Gérard Bourquenoud  |  L’art du poêlier date du XVIIIe siècle dont le développement architectural s’est surtout répandu dans les maisons bourgeoises avec ses exigences accrues dans le domaine de l’habitat où il avait comme objectif principal de chauffer appartements et autres locaux. Après avoir joué ce rôle pratique, le poêle en céramique est devenu depuis déjà quelques décennies, un bel objet décoratif, témoin d’un passé artisanal fécond, mais aussi d’un art de vie d’une certaine époque.  La Suisse en a fait un large usage, même s’il était plus coûteux à la fabrication que la cheminée à feu, étant donné qu’il économisait du combustible et diffusait une chaleur régulière et douce. Sa vogue était en partie déterminée par la cherté et la rareté du bois.

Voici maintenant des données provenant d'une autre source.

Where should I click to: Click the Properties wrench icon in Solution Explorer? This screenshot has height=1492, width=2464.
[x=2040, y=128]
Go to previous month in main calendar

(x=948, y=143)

La plupart de ces poêles sont décorés de reliefs ou même de peintures tous réalisés à la main, alors que leur surface est protégée par de l’émaillage  qui leur confère un éclat particulier, pour ne pas dire une inaltérabilité incomparable. Comme ses voisins, le pays de Fribourg a manifesté très tôt son intérêt à la fabrication de ses propres poêles qui étaient au nombre de plusieurs centaines dans le canton. A l’heure actuelle, ils contribuent à l’embellissement des maisons bourgeoises et jouissent d’un prestige qui va demeurer encore des siècles, grâce à des gens qui sont très sensibles et attachées à ce patrimoine d’antan.